# YOUR ASSIGNMENT
Please transcribe exactly the line that holds "Open Task List in sidebar" and all lines that follow it to the end of the records below, omitting any pictures.

# RECORDS SUPPLIED
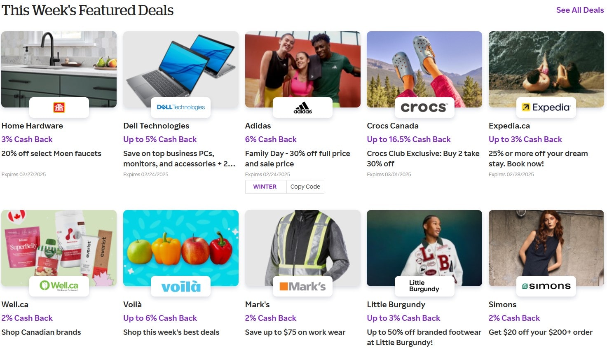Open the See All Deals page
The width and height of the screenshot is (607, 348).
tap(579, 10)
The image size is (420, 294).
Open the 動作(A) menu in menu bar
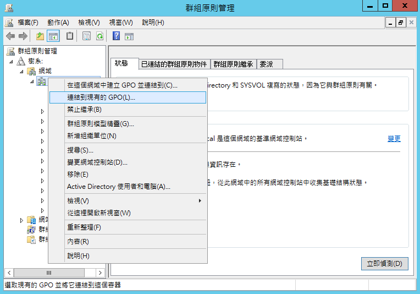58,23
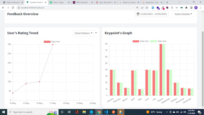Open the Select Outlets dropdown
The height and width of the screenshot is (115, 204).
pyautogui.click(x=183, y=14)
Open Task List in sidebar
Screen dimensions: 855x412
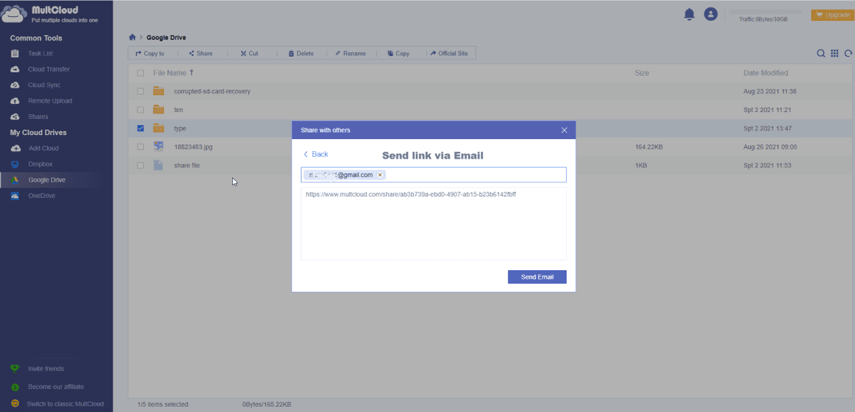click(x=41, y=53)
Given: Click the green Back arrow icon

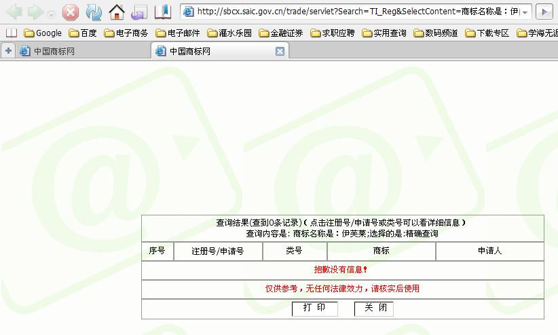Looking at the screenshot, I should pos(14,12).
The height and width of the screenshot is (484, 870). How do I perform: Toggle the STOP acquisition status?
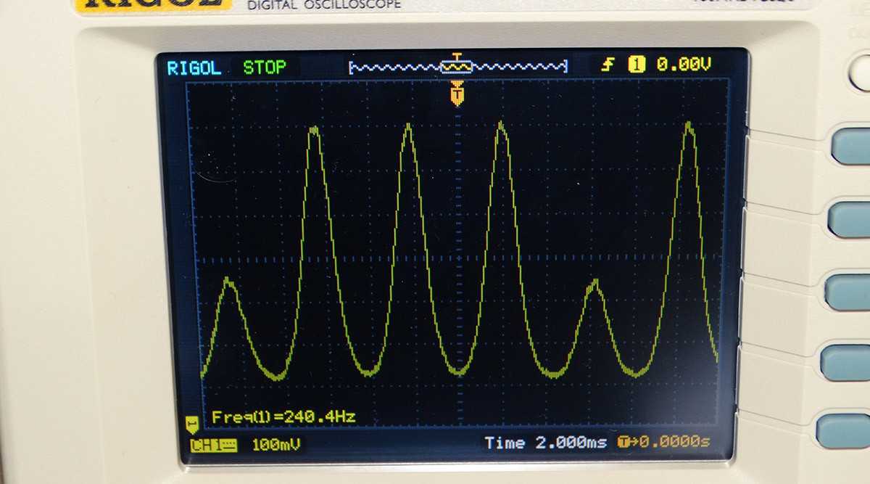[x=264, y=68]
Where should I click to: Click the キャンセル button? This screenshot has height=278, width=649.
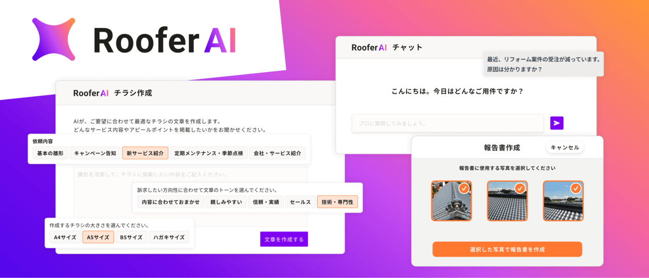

# YOUR RESPONSE
Open Task List in sidebar
Screen dimensions: 855x412
click(x=41, y=53)
Given: Click the green Back arrow icon

Looking at the screenshot, I should pos(14,12).
The height and width of the screenshot is (484, 870). How do I perform: Toggle the STOP acquisition status?
[x=264, y=68]
Where should I click to: Click the キャンセル button? This screenshot has height=278, width=649.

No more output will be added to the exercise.